Upon finishing he book, I wished for an update about the current status of the mesa.
I liked the book very much. Because of the detail Mr Nichols goes to describing the flora and fauna his excursions around the mesa uncover, the reading can drag a little. But it's all fascinating. I particularly like his encounters with the witch of the mesa. His descriptions of the people living on and associated with the mesa are wonderful. And his fight to organize the people and resist development keeps my attention anytime. A wonderful read for anyone with an interest in our great Southwest.
Love Taos Mesa, Love this book! A great meditation on nature and.a special place. At first, I thought it was just naturalism, but then a bit of a plot developed. Mostly about a place. Sand County Almanac-esque.

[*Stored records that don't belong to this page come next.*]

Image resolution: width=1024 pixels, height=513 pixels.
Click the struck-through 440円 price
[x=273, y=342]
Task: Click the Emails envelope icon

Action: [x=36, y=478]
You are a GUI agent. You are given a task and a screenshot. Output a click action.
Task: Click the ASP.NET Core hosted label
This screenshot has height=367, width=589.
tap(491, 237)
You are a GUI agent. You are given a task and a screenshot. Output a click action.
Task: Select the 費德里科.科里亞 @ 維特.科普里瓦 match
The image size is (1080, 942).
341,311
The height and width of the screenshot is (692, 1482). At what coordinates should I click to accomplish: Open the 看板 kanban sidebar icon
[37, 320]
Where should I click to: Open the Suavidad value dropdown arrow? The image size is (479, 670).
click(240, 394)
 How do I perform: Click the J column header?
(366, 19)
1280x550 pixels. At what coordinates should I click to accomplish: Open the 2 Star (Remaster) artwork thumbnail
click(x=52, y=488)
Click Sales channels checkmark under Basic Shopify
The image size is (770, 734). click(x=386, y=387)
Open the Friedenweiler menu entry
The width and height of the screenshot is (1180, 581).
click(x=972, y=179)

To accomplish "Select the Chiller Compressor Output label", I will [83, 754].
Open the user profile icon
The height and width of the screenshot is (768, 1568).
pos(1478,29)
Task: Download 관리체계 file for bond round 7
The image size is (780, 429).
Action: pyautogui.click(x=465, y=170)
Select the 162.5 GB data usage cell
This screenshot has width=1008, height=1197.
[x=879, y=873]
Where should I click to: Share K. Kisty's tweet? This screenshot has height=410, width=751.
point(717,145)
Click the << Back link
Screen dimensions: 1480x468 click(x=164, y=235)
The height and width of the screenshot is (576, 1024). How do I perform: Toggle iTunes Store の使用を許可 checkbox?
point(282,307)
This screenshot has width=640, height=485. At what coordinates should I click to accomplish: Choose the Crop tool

I am from New mexico and have my own memories from the mesa. This book is making me ache for the mountains and the beauty of New Mexico. The author's descriptions of the landscapes are amazing and it is driving me nuts becasue I am stuck in Houston.
I've never been to New Mexico, but John Nichols makes me ache for it none the less. And if you like the occasional steamy sex scene admist the desert, then this book is for you (winkwink)!